From the get-go Wednesday, CNN host Chris “Fredo” Cuomo telegraphed that he wasn’t going to take his interview with disgraced, former FBI agent Peter Strzok seriously. “They were the text messages that launched everything from conspiracy theories to congressional investigations. Not to mention more than 50 presidential tweets and countless hours of programming on state TV, a.k.a. Fox,” he mocked.
Of course, he would! Strzok was there to peddle his anti-Trump book alleging Russian collusion, something the FBI investigation didn’t find.
Fredo didn’t get to those text messages until the end of the interview. “As you are well aware, I don't report on people’s personal lives. I’ve never had any interest in you and Lisa Page and what was going on personally,” he told his guest.
He refused to go into their contents because he would have to mention how Strzok had promised Page that he and his team would stop then-candidate Donald Trump from getting elected, and the “insurance policy” he said he had once Trump won.

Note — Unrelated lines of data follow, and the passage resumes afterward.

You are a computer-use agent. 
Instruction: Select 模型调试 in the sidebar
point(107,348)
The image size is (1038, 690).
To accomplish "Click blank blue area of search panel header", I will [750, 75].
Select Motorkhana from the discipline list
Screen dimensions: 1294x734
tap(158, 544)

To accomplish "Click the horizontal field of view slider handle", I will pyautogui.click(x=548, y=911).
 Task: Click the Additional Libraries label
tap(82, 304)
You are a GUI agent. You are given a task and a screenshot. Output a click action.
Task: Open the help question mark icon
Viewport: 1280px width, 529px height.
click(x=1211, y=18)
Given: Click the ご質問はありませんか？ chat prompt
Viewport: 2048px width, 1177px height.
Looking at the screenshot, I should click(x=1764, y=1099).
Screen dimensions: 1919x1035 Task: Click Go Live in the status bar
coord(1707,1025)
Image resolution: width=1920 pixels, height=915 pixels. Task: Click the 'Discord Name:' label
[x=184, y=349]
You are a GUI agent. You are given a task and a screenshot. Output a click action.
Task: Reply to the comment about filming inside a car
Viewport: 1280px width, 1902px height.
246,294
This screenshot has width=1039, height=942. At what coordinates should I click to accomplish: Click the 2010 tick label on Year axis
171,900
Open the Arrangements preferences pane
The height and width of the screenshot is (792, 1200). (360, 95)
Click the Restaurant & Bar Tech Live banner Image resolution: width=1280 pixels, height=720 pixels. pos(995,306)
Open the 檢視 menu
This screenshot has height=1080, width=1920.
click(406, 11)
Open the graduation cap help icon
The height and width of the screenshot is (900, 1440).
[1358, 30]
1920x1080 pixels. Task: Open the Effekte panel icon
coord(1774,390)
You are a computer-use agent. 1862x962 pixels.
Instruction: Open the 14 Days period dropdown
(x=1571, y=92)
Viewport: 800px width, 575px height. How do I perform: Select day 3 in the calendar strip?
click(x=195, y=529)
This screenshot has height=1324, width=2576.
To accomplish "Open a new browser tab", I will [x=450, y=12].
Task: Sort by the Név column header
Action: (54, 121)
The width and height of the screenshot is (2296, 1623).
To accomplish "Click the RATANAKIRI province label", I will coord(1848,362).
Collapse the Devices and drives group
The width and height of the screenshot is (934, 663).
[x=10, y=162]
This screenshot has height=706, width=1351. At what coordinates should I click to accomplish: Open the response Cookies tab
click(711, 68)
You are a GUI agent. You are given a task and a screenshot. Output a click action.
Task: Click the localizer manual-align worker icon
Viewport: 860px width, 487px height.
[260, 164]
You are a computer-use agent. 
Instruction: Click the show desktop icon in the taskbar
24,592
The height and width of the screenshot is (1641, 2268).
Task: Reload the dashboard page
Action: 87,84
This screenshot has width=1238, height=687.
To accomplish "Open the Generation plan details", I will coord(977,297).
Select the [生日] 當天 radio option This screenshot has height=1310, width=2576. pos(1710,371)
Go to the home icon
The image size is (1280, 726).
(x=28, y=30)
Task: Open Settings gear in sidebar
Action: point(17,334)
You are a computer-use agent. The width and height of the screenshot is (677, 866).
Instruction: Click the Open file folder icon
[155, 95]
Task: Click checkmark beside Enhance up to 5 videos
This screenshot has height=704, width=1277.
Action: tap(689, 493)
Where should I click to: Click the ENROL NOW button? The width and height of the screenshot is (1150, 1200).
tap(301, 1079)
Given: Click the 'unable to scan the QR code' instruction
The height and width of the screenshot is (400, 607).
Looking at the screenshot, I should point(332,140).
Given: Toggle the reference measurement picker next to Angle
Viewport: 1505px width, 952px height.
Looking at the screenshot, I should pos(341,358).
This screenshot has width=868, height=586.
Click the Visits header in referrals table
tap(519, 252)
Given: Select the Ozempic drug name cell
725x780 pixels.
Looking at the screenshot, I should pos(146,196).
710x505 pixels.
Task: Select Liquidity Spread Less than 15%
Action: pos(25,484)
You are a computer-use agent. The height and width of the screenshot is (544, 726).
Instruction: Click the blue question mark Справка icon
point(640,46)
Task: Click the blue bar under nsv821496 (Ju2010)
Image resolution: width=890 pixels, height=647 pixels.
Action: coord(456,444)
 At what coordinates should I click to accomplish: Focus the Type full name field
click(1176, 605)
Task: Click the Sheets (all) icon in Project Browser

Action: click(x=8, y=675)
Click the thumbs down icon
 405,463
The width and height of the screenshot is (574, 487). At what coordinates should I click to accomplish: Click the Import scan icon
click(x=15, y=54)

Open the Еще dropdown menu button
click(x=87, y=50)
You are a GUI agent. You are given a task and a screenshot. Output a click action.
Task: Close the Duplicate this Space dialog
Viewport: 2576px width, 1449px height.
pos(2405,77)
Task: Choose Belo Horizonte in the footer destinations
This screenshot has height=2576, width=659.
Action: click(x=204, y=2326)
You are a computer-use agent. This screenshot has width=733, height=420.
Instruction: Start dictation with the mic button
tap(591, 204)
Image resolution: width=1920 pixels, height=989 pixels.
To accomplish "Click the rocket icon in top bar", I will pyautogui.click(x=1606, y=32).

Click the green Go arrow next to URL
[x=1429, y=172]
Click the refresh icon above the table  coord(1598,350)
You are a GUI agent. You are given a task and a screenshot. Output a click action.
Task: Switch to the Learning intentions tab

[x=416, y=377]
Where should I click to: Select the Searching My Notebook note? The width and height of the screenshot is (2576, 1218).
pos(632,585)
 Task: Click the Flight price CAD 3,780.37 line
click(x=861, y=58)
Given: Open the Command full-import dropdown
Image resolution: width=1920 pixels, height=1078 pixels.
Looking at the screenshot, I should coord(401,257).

What Cuomo wanted to know was how haunted he was by the texts shared by the President’s defenders:
I do want to ask you though, from a personal perspective. How haunted are you that those text messages loom so large in the defense of the supporters of Donald Trump and Donald Trump himself. That they relied on that as proof that everything else had to be false? How does that haunt?
What kind of question is that?
It was designed to tee up Strzok to romanticize and lie about the work his team did in investigating the Trump campaign. “Things that I did, things that all the people around me did, whether inspector general, U.S. attorneys, and Congress conclusively determine that all the time we were doing an objective, good job for the American people,” he proclaimed.